3 Dec 2021

Censorship, the Myth of Free Data and the False Solutions on the Table

Kenn Orphan


There is a line I keep seeing repeated on social media. It goes something like this: “They are allowed to decide what is acceptable to post and what is not. It’s free, after all.” Things like that may make snappy and snarky comebacks to people complaining about internet censorship. Only it isn’t true. Not by a long shot.

Facebook, Twitter, and virtually every other social media company make billions of dollars off our personal information. Some of that information is freely given by us, most is not. Carefully crafted algorithms capture and bundle our mundane or most intimate details and sell them to advertising agencies and political public relations firms, who then attempt to manipulate our fears, desires, pleasures and prejudices to sell us a product or influence our way of thinking about an issue.

These social media giants hold a monopoly on what has become the commons for humanity. A place traditionally available to everyone in the community. They have privatized these commons and operate them without any oversight, no requirement for hearing and responding to complaints, and no democratic process.

This may sound like I am plugging for the supposed Facebook whistleblower Frances Haugen. I am not. I believe that Haugen is advocating for the exact opposite of what is needed. In addition to this, her access to power should be suspect. She has been given exclusive interviews by Big Media and her testimony has been welcomed before government bodies in the US, UK, and EU. She enjoys bipartisan support at a time when we are told such collaboration does not exist. Compare this with how Julian Assange, Edward Snowden and Chelsea Manning have been treated.

Haugen is celebrated by the powerful because she is no threat to them. On the contrary, she made her career from the very algorithms that filter out dissent on search platforms like Google. She also worked in counterespionage in her time at Facebook, advocating for greater “protections” in the name of American “national security.”

If one reads between the lines it becomes obvious that Haugen’s “solution” to the problem of social media tyranny is to put even more control into the hands of despotic intelligence agencies and the ruling class. If she is successful, the new social media landscape will not only see the censorship of racist, white supremacy and violent nationalism, it will effectively silence the left in its analysis, criticism and resistance to the predations of late capitalism, war and ecological destruction and all of its mechanisms of oppression.

The hard truth is that none of this will be solved under the existing structures and arrangements of power. We live in an era of expansive, technological mass surveillance, by both corporations and the corporate state. The ruling class has always used this in order to quash dissent and control thought and resistance. That much has never changed. But its scope is greater than at any other time in human history. And it will use meaningless slogans like “protecting children” or “preserving democracy” to distract the public from its increasing authoritarian overreach. Therefore, putting more tools of censorship into the hands of the few and the powerful will only ensure less democracy, not more.

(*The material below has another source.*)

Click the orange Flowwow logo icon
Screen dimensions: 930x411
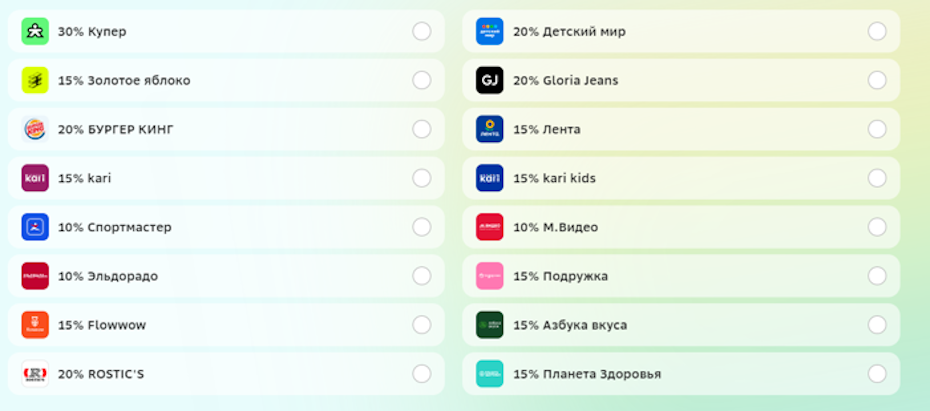point(35,325)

But we can use our own agency to resist both corporate censorship as well as data mining. We should oppose draconian legislative actions that curtail freedom of expression and speech, or put more control into the hands of corporations or intelligence agencies and the politicians who are in their service. And we can stop repeating the lie I stated at the beginning of this essay. Social media has never been a free service for any of us. But it has certainly given a lot of advertisers, wealthy investors, intelligence agents and politicians a free ride.